A new “French-style” adventure in photojournalism, imported from France and set up by Jean-Pierre and I in the United States in 1969. New type of agency, new way of working…

Our beginnings were heroic, our work immense, our success was dazzling and immediate.

I needed to find a place and hire a staff. I wanted young people with no experience in a profession that did not exist and that we invented by doing it.

In New York, I met Michele Fiordelisi (she became Michele McNally later). She just had just finished her first summer job as an archivist in the library’s video division at the Brooklyn Public Library, and I don’t know how she arrived at Sygma. I was immediately seduced by her energy and outspokenness. It was 1974 and she was 19 years old. I hired her immediately, her salary was 120 dollars a week, Sygma had its first archivist. But her energy was such that she always demanded more work. I suggested to her to take care of the  sold pictures, stamping them, captioning them, putting them in envelopes and then going to the post office to send them. Everything was done quickly and well, she even went to the post office after work on her way home.

She was a huge worker, her energy was inexhaustible. She did everything perfectly! Her good mood was permanent, Jean-Pierre adored her, he liked her strong voice and her fast flow, he called her “Crazy Eddie”…
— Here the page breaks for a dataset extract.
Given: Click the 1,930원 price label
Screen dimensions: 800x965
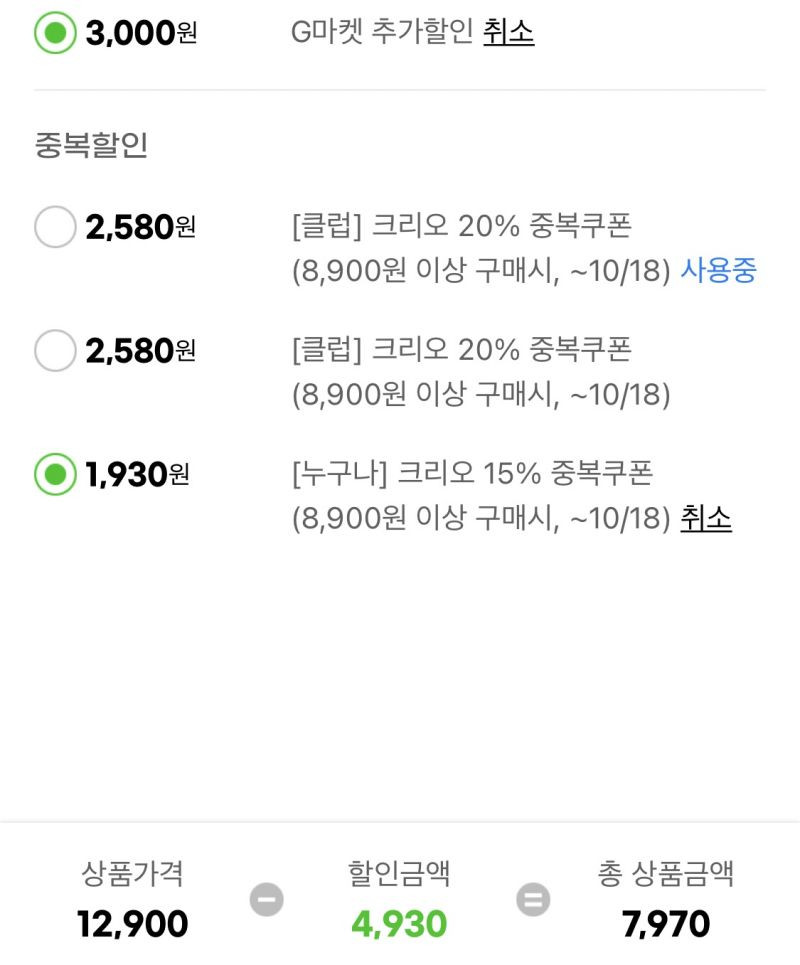Looking at the screenshot, I should pyautogui.click(x=137, y=474).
I liked this little bit of a woman, I took her near me and taught her how to edit photos and sell them. She was an exceptional and very convincing salesperson. So then she was promoted to sales and I gave her her first client Newsweek. Jim Roehrig, who I had hired a few months before, preferred to deal with celebrities, which we then called the “glamor” department and Michele and I worked in the “news” department. We both had a passion for the news, we were news junkies hanging on to the television which was constantly in the background in the office we shared. We worked as if we had a virtual magazine: we decided which stories to cover, which photographer to send, we would find photographers, accompany them in their work, anticipate the news, edit the photos, caption them, sell them, and catalog them.

Every week we went to the photo department of the magazines to sell the pictures to the editors, we were surrounded by journalists who welcomed us with coffee and beer, the floors of the newsrooms were littered with newspaper clippings. You had to speak loudly to be heard , the clicking of telexes was deafening. The newsrooms smelled of cigarettes, the phones were ringing constantly, the art director would show us the layout with our photos pinned on the walls. A world that no longer exists… A wonderful world, intelligent, full of creative force… No wonder Michele would later want to leave the agency to be part of that world.
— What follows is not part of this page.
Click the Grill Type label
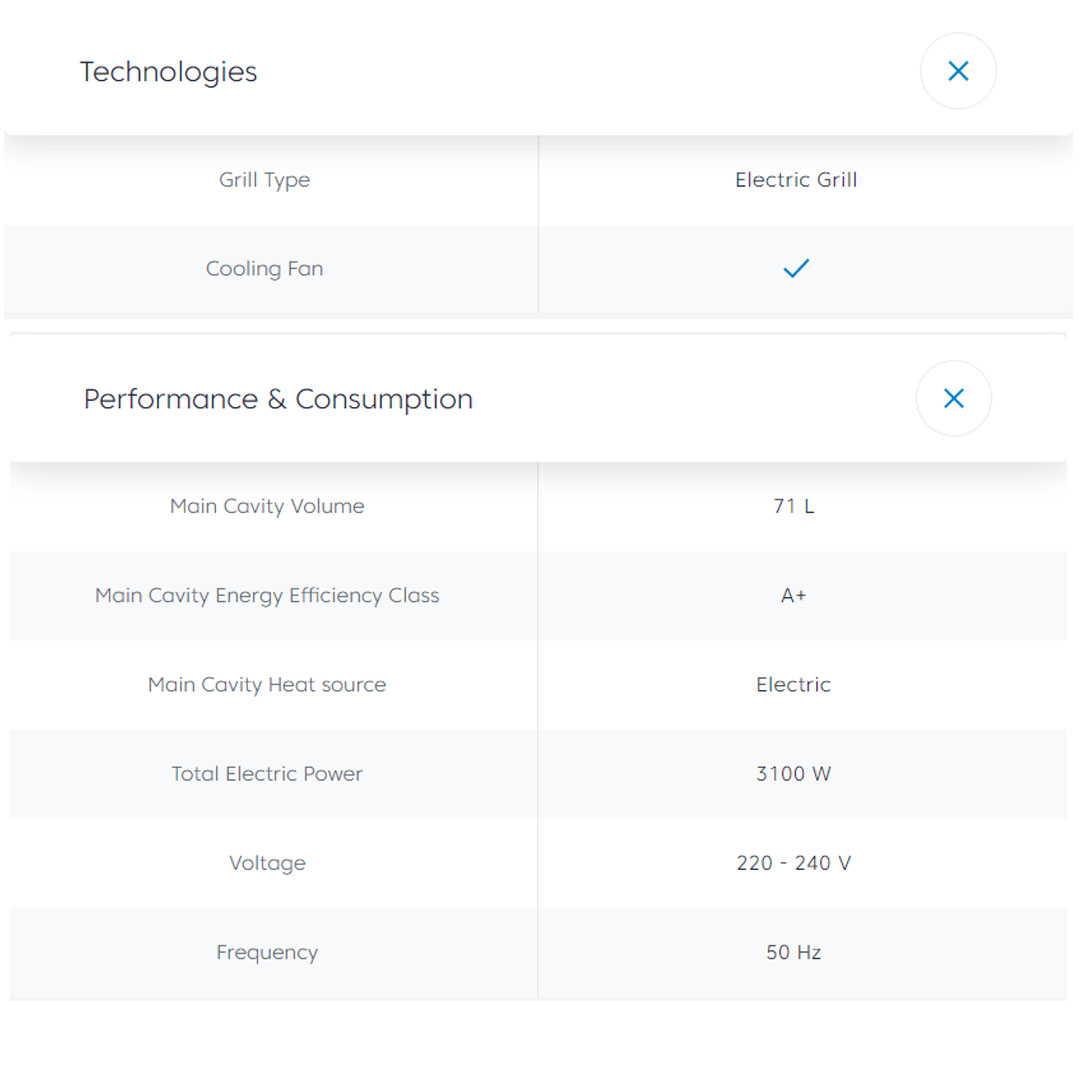 265,180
The market was at the top, the world was exploding: Chile, the boat people, Vietnam, Lebanon, Poland, the Cold War, the survivors of the Andes, Iran, Mozambique… not to mention the People… Our photographers were awesome, and their photos were taking over the pages of newspapers and magazines. We were so quick in our decisions that often our photos were in the newsroom before the editors had decided to send a photographer from their staff.

Yes, we arrived at a key moment, photography was all-powerful, the world was in turmoil, the press had huge budgets and we had invented the right formula to work with them. But I also want to pay tribute to those who renewed the world of photojournalism in the 70s and Michele is one of them. It was at Sygma that Michele learned what she will use for the rest of her brilliant career and I am honored to have been her mentor but Michele had qualities in her that made her who she was, and these qualities are hers, I did not give her. Her curiosity, compassionate stewardship, passion and hard work that elevated photojournalism even higher at The New York Times.

It is Michele’s lifelong and contagious enthusiasm and passion for this craft that I will always remember. She was a giant in a tiny body.